Your goal:
Using "user" as the search string, find the matching lines below and copy them.
.....
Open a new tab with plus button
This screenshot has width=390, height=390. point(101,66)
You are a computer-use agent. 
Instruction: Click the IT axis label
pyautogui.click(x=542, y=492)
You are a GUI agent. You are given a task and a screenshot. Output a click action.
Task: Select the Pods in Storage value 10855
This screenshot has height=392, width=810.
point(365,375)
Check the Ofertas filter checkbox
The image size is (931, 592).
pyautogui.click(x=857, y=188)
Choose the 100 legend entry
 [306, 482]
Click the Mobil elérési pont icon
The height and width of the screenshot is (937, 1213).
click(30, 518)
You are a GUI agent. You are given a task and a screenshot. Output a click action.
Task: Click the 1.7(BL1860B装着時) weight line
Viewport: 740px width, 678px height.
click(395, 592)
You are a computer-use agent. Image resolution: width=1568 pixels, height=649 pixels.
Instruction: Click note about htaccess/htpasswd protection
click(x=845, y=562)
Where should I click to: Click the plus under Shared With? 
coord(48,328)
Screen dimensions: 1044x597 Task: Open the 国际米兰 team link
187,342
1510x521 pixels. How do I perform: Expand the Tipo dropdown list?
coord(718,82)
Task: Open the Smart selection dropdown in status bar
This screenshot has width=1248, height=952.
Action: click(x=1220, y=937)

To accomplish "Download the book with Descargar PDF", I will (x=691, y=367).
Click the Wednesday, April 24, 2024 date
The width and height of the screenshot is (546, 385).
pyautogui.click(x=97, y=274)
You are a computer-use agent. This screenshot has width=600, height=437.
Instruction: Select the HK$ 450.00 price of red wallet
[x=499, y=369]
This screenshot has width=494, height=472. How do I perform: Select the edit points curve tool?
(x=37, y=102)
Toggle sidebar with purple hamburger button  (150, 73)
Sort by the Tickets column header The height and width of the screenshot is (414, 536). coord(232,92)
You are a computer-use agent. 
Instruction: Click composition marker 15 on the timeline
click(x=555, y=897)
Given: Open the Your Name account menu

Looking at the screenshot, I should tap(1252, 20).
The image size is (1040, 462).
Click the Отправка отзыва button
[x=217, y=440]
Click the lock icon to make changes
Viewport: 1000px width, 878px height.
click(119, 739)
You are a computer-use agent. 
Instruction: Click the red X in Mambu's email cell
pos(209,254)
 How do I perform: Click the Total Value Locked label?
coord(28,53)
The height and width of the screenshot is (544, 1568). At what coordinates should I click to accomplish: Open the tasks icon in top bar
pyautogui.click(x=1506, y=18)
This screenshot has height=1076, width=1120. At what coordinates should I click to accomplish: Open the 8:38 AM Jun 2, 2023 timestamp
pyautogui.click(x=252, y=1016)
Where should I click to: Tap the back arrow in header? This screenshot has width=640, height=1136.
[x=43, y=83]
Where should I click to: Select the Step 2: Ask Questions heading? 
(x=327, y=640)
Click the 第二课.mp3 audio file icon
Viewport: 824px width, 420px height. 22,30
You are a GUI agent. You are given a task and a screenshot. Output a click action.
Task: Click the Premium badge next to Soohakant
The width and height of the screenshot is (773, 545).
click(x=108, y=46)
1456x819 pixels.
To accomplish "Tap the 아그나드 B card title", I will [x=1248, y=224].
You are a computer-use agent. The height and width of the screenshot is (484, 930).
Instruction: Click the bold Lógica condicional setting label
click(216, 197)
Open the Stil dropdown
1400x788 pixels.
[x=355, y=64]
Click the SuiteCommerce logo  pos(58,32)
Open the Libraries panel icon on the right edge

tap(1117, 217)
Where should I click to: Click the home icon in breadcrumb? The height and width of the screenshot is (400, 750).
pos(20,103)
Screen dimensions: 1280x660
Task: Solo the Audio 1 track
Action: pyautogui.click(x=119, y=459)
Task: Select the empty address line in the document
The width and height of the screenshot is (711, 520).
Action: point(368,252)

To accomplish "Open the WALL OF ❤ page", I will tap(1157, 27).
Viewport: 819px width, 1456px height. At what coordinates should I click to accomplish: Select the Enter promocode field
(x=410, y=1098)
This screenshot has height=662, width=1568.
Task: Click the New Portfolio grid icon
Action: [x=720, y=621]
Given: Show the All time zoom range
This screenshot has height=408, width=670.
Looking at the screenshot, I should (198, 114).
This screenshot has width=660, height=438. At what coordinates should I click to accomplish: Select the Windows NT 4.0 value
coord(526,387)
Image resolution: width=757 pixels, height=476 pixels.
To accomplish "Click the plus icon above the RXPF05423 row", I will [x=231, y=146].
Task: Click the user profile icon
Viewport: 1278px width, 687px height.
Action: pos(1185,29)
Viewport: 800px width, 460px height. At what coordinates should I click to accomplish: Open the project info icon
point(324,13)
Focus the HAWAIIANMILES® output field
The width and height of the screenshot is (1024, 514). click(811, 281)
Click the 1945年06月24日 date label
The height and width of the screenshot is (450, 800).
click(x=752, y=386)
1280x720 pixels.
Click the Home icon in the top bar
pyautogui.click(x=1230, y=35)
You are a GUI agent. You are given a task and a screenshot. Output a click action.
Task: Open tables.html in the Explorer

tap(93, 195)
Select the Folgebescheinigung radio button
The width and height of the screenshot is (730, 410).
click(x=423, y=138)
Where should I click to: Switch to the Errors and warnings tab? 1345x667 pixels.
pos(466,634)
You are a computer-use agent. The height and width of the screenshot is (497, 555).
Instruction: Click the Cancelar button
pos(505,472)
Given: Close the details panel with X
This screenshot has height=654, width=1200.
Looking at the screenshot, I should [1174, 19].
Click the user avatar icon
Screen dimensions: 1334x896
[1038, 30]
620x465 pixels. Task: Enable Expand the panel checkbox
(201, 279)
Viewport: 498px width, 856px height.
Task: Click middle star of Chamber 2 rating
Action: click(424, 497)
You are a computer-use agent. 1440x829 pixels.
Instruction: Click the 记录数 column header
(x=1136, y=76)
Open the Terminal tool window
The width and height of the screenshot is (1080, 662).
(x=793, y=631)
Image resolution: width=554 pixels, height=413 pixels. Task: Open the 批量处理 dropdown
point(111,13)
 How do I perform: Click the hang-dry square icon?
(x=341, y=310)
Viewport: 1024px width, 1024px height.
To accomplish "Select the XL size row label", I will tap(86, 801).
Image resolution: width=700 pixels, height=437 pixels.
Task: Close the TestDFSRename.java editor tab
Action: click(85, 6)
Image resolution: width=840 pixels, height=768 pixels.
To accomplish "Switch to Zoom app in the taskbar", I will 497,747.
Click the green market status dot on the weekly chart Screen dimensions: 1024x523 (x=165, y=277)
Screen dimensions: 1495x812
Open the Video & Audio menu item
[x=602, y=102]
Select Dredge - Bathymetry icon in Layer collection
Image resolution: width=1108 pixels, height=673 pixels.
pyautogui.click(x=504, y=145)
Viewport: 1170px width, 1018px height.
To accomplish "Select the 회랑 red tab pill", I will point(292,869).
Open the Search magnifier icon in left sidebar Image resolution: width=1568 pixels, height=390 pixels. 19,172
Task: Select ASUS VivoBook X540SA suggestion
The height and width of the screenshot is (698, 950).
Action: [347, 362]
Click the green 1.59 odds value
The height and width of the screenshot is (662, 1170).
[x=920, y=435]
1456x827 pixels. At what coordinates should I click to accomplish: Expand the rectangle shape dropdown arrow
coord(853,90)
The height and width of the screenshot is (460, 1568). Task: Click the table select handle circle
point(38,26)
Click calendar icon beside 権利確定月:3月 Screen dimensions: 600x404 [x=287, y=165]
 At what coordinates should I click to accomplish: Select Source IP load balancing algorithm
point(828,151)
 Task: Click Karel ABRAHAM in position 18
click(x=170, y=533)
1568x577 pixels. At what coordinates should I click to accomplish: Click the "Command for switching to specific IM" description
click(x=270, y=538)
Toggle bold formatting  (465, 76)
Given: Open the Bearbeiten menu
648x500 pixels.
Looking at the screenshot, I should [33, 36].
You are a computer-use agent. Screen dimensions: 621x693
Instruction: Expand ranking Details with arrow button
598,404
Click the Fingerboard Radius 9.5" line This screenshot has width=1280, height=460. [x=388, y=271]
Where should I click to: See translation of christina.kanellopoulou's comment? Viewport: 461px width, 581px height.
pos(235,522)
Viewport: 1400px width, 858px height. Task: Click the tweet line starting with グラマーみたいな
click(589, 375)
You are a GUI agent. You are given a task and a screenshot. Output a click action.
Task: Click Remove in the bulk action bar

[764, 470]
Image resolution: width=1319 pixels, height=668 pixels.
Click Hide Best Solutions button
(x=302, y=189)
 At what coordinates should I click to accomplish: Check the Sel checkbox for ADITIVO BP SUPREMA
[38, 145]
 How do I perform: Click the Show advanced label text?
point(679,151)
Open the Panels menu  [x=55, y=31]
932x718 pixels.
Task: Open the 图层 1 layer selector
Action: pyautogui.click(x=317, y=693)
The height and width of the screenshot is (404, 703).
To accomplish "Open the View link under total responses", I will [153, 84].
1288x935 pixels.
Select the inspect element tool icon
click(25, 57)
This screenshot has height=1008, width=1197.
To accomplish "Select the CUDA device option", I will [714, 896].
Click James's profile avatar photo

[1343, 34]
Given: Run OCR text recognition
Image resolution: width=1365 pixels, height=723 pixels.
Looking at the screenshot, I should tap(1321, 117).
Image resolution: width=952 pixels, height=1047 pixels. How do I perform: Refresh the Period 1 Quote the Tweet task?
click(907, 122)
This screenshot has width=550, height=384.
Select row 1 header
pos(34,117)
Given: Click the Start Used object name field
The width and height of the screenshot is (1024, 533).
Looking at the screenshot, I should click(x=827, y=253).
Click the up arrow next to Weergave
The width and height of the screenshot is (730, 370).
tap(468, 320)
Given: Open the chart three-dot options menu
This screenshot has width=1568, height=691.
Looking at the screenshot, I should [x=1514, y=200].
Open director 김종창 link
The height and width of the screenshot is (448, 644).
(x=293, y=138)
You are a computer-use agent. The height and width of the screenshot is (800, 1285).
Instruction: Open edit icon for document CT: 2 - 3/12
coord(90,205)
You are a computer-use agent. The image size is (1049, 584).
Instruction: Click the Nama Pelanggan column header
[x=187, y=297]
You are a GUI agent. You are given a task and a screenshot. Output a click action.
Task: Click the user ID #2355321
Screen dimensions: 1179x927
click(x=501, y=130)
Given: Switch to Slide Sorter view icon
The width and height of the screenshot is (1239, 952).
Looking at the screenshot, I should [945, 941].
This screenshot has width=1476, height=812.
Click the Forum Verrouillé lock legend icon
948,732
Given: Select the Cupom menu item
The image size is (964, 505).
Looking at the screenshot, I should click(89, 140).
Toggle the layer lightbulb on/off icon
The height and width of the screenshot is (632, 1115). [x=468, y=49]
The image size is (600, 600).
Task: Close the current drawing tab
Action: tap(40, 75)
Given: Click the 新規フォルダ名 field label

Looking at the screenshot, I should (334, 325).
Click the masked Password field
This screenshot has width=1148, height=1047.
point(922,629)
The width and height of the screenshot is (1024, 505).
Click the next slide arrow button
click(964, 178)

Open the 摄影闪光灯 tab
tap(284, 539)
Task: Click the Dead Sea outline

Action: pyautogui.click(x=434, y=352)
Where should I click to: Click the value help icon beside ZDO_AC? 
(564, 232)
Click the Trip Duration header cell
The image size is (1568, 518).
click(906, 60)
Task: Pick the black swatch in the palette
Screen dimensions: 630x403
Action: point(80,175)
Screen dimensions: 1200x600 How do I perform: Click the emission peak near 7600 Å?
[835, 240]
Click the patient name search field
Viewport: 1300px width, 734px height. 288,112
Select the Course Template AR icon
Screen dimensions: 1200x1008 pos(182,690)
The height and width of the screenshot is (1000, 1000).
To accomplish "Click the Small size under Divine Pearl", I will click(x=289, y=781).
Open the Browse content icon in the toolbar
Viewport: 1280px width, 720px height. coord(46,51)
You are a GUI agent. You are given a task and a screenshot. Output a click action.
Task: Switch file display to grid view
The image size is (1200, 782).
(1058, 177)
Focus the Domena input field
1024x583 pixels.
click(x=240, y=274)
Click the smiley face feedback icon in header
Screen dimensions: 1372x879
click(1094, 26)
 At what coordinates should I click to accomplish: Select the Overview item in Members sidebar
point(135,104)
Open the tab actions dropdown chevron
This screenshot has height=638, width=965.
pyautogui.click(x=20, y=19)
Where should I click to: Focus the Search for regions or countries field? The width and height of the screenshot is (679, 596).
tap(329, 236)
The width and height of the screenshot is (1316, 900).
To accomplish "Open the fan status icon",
.....
Result below:
Task: Click the user profile icon
Click the user avatar icon
Task: Click the user ID #2355321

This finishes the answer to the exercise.